SUPPLIED TEXT
■ ■ ■ ■
Rashi (RAbbi SHlomo Itzhaki, 1040 –1105, France) was the foremost Talmudist of the Middle Ages, whose influential commentary forms the basis of all Talmud study to this day. Rashi’s grandchildren undertook to expand and elaborate his commentary; their explanations (and of other of his students,12th-14th centuries, France and Germany) became known as “tosafot”, literally, “additions”; hence the designation of the authors as “Tosafists”. This show offers a continuation of the tradition of adding to the Talmudic text. The juxtaposition of the texts with the artists’ interpretive drawings creates a unique form of visual commentary that is radically different from traditional, written commentary. The artists take the liberty to imagine the physical setting, the scenery, the clothing, and anything else that does not actually appear in the written text. They are free to imagine whatever they like.
Raised in Saskatchewan, Canada, and currently living in Sweden, Yonah Lavery-Yisraeli chooses the accessible medium of comics for her quirky, creative, and human narratives based on passages in tractate Berachot. Jacqueline Nicholls, a London-based artist, uses thought-provoking graphics to illuminate a world of Jewish law, storytelling, and contemplative thought. Her original drawings are exhibited in sketchbooks, with notes giving a summary of the text on one side and the drawing on the facing page.
Both women create a new visual language that integrates pop-culture sensibility with serious investigation of Talmudic dilemmas, challenging the viewer to imagine how these texts relate to one’s own moral and spiritual predicament. Although these artists have never met, their work brings them together in creating a virtual “chevruta” (fellowship). “Chevruta” is the traditional method of studying Talmud – in pairs, struggling to understand each passage and perhaps applying it to one’s own life. Most often the “chevruta” experience takes place in the bet midrash (study hall) together with other “chevrutot”, in an atmosphere filled with sounds of discussion and debate. Our wish is to bring this same atmosphere into the pristine rooms of the Museum, encouraging spectators to grapple with the exhibited texts and illustrations.
Ancient Jewish texts serve as the basis for the artists’ creations, yet their language is that of contemporary art. Their work includes details of contemporary life, transporting the classic Jewish sources to the 21st century and exposing elements in the text that might otherwise have gone unnoticed, eliciting questions and enriching our understanding. In both of their works there is a certain expectation that the spectators will first read the text featured, so as to better comprehend the image illustrating the words. Jacqueline Nicholls and Yonah Lavery-Yisraeli create with that same inner understanding and passion for the Jewish experience. Their artwork is a vehicle for their own personal journeys; through it they seek out and forge their Jewish identities.
■ ■ ■ ■
Element lookup records
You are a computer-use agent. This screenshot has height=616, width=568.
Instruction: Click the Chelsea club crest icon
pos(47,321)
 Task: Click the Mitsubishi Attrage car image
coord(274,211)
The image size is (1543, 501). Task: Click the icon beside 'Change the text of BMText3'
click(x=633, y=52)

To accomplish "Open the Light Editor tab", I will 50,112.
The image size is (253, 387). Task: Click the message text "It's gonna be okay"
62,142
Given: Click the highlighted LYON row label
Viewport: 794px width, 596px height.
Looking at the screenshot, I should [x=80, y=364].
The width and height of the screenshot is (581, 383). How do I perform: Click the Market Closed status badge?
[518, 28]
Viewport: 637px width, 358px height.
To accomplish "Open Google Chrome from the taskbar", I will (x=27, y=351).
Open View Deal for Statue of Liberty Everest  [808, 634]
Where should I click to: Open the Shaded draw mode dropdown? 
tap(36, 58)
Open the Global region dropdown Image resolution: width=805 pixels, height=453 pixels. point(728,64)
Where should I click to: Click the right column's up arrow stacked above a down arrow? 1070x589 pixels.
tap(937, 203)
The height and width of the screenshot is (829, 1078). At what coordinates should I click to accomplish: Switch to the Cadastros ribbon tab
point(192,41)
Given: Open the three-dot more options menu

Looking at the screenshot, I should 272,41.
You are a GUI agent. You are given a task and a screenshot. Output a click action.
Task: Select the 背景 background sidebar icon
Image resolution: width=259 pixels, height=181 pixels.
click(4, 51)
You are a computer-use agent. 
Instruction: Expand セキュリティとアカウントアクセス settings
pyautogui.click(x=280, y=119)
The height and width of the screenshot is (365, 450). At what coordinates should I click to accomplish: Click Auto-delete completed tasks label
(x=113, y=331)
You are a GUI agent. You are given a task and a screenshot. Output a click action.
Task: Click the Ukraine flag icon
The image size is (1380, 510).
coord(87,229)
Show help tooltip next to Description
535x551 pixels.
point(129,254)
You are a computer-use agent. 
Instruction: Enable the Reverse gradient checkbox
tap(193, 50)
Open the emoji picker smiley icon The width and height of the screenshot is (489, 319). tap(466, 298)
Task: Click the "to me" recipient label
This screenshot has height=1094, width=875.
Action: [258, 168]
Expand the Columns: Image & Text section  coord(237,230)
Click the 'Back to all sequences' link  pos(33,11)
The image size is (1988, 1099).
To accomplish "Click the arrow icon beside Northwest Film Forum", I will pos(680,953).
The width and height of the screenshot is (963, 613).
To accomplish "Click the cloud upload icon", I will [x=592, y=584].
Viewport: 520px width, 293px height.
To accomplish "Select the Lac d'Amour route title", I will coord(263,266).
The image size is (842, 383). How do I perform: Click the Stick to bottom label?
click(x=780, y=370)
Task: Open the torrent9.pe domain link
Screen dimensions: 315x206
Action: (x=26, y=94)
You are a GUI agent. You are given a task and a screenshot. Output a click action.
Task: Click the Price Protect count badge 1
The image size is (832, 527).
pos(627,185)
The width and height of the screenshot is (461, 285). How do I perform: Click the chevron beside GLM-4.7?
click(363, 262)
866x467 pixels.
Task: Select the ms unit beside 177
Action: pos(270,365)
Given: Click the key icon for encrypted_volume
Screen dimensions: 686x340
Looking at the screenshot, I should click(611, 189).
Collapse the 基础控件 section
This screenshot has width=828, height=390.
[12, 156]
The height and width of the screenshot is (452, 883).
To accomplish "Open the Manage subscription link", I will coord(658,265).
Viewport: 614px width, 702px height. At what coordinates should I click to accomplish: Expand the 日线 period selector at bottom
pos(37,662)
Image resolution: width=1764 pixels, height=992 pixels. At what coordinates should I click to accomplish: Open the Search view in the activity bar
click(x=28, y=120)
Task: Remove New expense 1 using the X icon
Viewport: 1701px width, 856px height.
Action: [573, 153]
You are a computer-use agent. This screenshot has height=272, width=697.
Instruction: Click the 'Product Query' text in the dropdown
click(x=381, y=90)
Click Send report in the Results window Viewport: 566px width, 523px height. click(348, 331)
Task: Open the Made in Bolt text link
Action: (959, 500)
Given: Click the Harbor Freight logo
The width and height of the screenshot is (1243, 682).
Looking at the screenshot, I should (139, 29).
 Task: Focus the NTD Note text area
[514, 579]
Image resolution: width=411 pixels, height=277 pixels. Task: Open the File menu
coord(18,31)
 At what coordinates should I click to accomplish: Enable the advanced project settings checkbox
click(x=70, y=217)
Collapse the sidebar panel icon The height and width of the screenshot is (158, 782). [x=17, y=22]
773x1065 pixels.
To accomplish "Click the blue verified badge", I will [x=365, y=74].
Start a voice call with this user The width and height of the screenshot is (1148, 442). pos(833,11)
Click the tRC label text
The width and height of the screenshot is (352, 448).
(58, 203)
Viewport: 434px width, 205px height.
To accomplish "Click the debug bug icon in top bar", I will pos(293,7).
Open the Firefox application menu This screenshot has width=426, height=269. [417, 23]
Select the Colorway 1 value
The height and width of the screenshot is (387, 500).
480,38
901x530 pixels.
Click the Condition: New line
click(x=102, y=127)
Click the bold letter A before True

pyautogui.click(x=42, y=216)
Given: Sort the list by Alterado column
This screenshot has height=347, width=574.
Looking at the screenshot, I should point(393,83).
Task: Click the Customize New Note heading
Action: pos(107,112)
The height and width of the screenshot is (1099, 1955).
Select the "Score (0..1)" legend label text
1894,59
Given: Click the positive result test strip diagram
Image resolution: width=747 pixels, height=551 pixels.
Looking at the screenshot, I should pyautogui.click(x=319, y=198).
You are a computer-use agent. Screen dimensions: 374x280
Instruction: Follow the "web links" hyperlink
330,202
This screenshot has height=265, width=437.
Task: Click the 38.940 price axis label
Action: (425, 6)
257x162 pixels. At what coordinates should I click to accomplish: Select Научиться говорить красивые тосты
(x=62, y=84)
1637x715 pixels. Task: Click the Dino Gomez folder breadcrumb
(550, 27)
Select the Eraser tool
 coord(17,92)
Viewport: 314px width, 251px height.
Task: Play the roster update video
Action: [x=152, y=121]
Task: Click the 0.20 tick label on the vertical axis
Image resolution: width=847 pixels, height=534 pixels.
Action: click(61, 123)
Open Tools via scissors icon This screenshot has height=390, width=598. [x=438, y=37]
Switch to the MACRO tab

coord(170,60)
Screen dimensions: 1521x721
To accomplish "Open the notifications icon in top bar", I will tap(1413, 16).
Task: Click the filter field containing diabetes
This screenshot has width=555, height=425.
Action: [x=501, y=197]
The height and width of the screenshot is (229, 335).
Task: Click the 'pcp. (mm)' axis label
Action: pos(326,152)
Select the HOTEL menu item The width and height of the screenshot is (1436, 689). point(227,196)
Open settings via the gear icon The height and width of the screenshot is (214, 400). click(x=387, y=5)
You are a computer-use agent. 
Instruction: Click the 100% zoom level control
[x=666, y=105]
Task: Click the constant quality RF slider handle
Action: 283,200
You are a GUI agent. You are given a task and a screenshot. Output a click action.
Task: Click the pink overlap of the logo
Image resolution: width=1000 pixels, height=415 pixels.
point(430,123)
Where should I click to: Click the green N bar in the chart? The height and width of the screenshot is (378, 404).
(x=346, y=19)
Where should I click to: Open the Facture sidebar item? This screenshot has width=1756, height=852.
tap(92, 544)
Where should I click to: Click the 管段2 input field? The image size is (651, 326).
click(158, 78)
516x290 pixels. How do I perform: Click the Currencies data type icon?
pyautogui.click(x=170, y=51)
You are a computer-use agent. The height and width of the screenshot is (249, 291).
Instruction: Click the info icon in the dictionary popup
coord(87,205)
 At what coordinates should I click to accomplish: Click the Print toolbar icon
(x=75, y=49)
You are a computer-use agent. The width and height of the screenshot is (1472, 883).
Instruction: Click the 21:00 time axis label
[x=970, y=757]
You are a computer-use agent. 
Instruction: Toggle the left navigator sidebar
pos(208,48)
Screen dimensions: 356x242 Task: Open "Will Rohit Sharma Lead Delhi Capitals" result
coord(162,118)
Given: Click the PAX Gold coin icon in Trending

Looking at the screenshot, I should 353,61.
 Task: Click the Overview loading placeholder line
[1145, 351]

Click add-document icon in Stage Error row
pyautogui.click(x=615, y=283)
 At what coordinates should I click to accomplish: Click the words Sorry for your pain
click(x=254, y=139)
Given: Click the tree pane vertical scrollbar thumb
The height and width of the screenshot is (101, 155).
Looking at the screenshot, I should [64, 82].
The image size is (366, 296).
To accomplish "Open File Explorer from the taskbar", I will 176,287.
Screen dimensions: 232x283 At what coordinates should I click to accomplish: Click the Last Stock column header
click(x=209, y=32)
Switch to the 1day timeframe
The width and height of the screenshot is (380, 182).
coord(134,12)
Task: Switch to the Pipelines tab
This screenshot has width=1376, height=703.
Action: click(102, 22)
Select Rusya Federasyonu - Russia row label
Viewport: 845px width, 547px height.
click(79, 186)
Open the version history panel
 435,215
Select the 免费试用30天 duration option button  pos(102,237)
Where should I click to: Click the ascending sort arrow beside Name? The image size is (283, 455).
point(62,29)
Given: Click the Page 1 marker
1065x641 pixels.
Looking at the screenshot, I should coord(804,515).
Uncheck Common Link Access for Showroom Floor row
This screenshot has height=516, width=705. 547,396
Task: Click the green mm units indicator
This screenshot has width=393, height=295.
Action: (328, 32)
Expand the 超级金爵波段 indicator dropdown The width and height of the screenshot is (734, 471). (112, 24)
■ ■ ■ ■
INSTRUCTIONS
- 1) According to the exhibition text, why are the spectators expected to read the featured text first?
- 2) On which tractate does the exhibition text say Yonah Lavery-Yisraeli bases her comics?
- 3) Continue the exhibition text from its final sentence.

THE RESULTS
- 1) They are expected to read the featured text first so that they can better understand the image that illustrates its words.

- 2) Tractate Berachot.

- 3)
Video Tosafot - Women Drawing Talmud
Yonah Lavery-Yisraeli
Yonah Lavery-Yisraeli was born in Northern Ireland and raised in Saskatchewan, Canada. When she was 18 her family moved to Toronto, where she earned a B.A. in classics and a B.Ed at the University of Toronto. It was during her university years that she first became interested in Talmud. She studied Judaism at the conservative yeshiva in Jerusalem and at the Pardes Institute. In 2010 she made aliyah. Currently and temporarily she resides in Sweden with her husband, who serves as rabbi of Gothenburg. She works as a Soferet (Torah scribe).
Lavery-Yisraeli grew up in a family of artists but never received formal training in art. She began drawing comics while studying Talmud at the university, to help her remember the material. While she is very interested in the legalistic passages of the Talmud, most of her drawings relate to the stories it recounts (aggada). The process begins by looking through the actual text and choosing a central image and a story that she can tell in a single page. She uses the visuals as commentary, fully aware that much is left out. The drawings are done with ink pens and black watercolor in a 14.8 x 21 cm. notebook. All text translations are taken from the Soncino English Talmud.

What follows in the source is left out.